DCsunset / pandoc-include

A pandoc filter to allow file and header inclusion
MIT License
67 stars 14 forks source link

How to debug json error? #13

Closed PeterSommerlad closed 4 years ago

PeterSommerlad commented 4 years ago

Hi, I am using pandoc 2.11.1.1 and pandoc-include

pip show pandoc-include
Name: pandoc-include
Version: 0.8.4

I split a large markdown file that was generated from a docx and unfortunately pandoc-include fails with a json error. I checked the individual files, they all conform with utf8. So what could be the problem here?

error message attached. Could it be the case that the pandoc and corresponding panflute updates created some incompatibilities with pandoc-include? I had to debug other filters using panflute for that, but I am completely have no idea on how to treat the underlying json error.

Thanks for help

Regards Peter.

  File "/usr/local/bin/pandoc-include", line 8, in <module>
    sys.exit(main())
  File "/usr/local/lib/python3.9/site-packages/pandoc_include.py", line 166, in main
    return pf.run_filter(action, doc=doc)
  File "/usr/local/lib/python3.9/site-packages/panflute/io.py", line 224, in run_filter
    return run_filters([action], *args, **kwargs)
  File "/usr/local/lib/python3.9/site-packages/panflute/io.py", line 205, in run_filters
    doc = doc.walk(action, doc)
  File "/usr/local/lib/python3.9/site-packages/panflute/base.py", line 264, in walk
    ans = list(chain.from_iterable(ans))
  File "/usr/local/lib/python3.9/site-packages/panflute/base.py", line 262, in <genexpr>
    ans = ((item,) if type(item) != list else item for item in ans)
  File "/usr/local/lib/python3.9/site-packages/panflute/base.py", line 259, in <genexpr>
    ans = (item.walk(action, doc) for item in obj)
  File "/usr/local/lib/python3.9/site-packages/panflute/base.py", line 275, in walk
    altered = action(self, doc)
  File "/usr/local/lib/python3.9/site-packages/pandoc_include.py", line 137, in action
    new_elems = pf.convert_text(
  File "/usr/local/lib/python3.9/site-packages/panflute/tools.py", line 393, in convert_text
    out = json.loads(out, object_hook=from_json)
  File "/usr/local/Cellar/python@3.9/3.9.0_1/Frameworks/Python.framework/Versions/3.9/lib/python3.9/json/__init__.py", line 359, in loads
    return cls(**kw).decode(s)
  File "/usr/local/Cellar/python@3.9/3.9.0_1/Frameworks/Python.framework/Versions/3.9/lib/python3.9/json/decoder.py", line 337, in decode
    obj, end = self.raw_decode(s, idx=_w(s, 0).end())
  File "/usr/local/Cellar/python@3.9/3.9.0_1/Frameworks/Python.framework/Versions/3.9/lib/python3.9/json/decoder.py", line 353, in raw_decode
    obj, end = self.scan_once(s, idx)
json.decoder.JSONDecodeError: Invalid control character at: line 1 column 20078 (char 20077)
Error running filter pandoc-include:
Filter returned error status 1
DCsunset commented 4 years ago

It may be caused by some incompatibilities between pandoc and panflute. I'm not sure whether it is introduced by the newest update. Does pandoc-include v0.8.3 work for this file?

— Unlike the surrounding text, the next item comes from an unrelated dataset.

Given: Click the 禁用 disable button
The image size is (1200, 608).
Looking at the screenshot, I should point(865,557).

If only v0.8.4 causes this problem, you may try using the development version to debug by cloning this repo and log the intermediate JSON value into some file.

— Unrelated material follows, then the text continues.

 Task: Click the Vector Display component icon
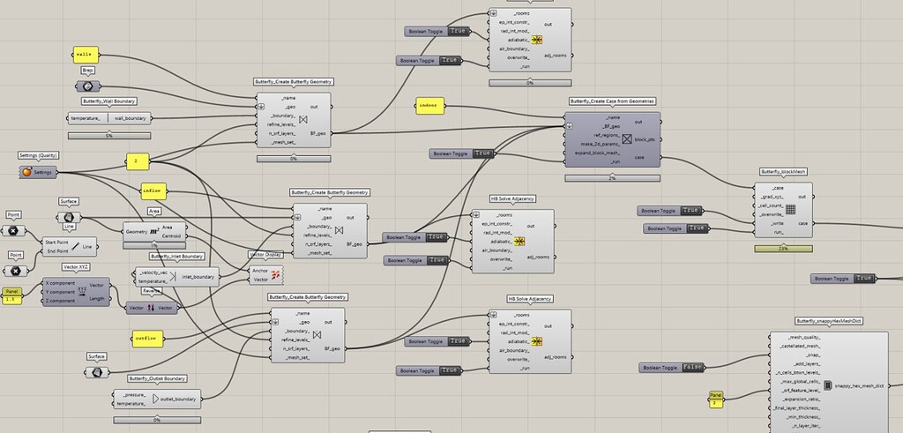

Feel free to update this thread if you still find it difficult to debug it.

PeterSommerlad commented 4 years ago

Bisecting the offending documents I found spurious unicode characters <U+2028> (line separator) <U+2029> (paragraph separator) in the markdown generated from word. After deleting those, I no longer get these errors. Those might have been a problem in the original word file alreadz, which I cannot check right now (lacking MS Word), but it might be worth investigating, why the json reader is unhappy with them.

I conclude it is a bug in the json reader of python 3.9. However, I am not so much into Python development and use to feel comfortable creating a bug report there.